Many of us know that financial planning is a lifelong process. Our ultimate dream is to achieve a retirement life which we desire. This could mean being debt-free, having a passive stream of income and best of all, pursuing our interest and passion which we might not get to do in our younger days.
Our lifelong financial process can be split into 4 stages. What are the crucial aspects which we should consider at each stage? Read on to find out more.
Stage 1: Young Adult (Aged 20-30)
The young adult is new to the working world and naturally earns a low income. He/she is driven to succeed and increase his earning ability. Being single, there are little or no financial commitments for him/her. Some may have an education loan to pay off after graduation which can be fully redeemed after working for 2 to 3 years.
This is the best time for you to start some form of wealth accumulation to prepare for retirement as it could be harder to save money in later stages of life when financial commitments increase.
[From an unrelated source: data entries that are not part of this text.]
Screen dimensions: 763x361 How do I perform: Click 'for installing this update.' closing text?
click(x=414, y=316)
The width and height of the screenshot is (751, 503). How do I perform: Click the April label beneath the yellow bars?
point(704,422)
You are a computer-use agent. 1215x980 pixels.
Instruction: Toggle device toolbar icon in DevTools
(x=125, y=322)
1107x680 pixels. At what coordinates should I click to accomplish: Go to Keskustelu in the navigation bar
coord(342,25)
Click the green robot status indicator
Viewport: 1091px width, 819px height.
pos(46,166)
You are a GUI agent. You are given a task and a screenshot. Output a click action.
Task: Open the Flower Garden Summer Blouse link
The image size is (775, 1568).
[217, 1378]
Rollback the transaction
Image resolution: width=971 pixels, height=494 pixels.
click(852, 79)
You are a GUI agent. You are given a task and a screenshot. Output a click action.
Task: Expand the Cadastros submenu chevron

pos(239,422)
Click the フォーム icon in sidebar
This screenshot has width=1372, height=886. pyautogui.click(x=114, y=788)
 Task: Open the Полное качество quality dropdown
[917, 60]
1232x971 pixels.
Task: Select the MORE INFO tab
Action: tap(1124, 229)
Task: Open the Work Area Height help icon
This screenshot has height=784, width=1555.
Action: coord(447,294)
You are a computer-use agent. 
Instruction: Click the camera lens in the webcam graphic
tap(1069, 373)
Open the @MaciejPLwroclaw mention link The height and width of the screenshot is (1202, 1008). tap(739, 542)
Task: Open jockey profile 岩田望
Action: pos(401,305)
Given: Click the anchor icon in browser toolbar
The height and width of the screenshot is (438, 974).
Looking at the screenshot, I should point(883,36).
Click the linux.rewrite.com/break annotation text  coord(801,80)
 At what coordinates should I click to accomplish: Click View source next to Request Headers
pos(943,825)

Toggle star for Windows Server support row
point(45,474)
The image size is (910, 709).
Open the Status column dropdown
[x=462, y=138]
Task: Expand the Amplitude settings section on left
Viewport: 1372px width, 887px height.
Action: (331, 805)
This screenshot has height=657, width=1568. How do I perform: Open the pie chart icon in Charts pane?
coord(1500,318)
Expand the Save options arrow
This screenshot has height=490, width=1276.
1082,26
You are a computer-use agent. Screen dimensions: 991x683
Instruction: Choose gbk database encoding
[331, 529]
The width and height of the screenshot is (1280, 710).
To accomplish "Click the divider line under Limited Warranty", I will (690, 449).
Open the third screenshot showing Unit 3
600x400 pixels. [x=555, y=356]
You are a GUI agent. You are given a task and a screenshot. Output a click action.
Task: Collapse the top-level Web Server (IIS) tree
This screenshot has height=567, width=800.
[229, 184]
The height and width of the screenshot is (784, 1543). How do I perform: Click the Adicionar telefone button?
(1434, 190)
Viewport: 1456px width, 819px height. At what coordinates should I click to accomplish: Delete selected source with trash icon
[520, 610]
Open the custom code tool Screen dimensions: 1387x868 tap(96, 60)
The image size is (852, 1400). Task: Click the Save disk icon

With the high risk tolerance at a young age, investing in more equities and mutual funds on a regular basis is recommended.
Buying a house is common goal for young couples preparing to get married. Do the math on your liquid finances and CPF savings to find out which type of property best suits your financial ability.
Having a comprehensive insurance portfolio is a must as well for wealth protection. Key insurance components include Hospital & Surgical, Critical Illness and Disability.
Stage 2: Young Family (Aged 30-40)
At this stage, one could be married with or without children. With a moderate income, you would have more financial commitments such as a home loan and a car loan. Retirement planning remains an essential component in your portfolio. Risk tolerance starts to moderate as you are one step closer to retirement. A correct investment mix of equity and fixed income helps you to achieve financial goals easily.
Being a parent, getting insurance cover for your child prevents you from incurring unnecessary huge medical bills. Saving for your child’s future tertiary education should be your concern too. Another wealth protection area concerns the largest debt that you share with your spouse – home loan. If a spouse passes away, any outstanding loan is left to be paid off by the surviving spouse. Be responsible in financially protecting your loved ones in the event of your passing.
Stage 3: Mature Family (Aged 40-50)
Your children are grown up by this stage of your life. Your earning ability is at its highest and naturally your expenses increase as well. You could possibly take up a bigger car loan of home loan, thus increasing your financial commitment.
Child’s education and retirement planning are your main financial objectives for the long term. Therefore, your investments should be diversified in equities and debts instruments according to your age, available time and risk ability.
Stage 4: Pre-retirees or Retirees (Aged 50 and above)
By now, your home loan would have been fully paid off and your children are no longer dependent on you financially. This means low financial commitment which means your protection needs are its lowest stage. However, health insurance continues to play an important role as you age.
The security of your retirement savings carefully accumulated over your younger days, coupled with regular income, becomes your focus now. For that, investments should be more in fixed income which yields regular income with low risk.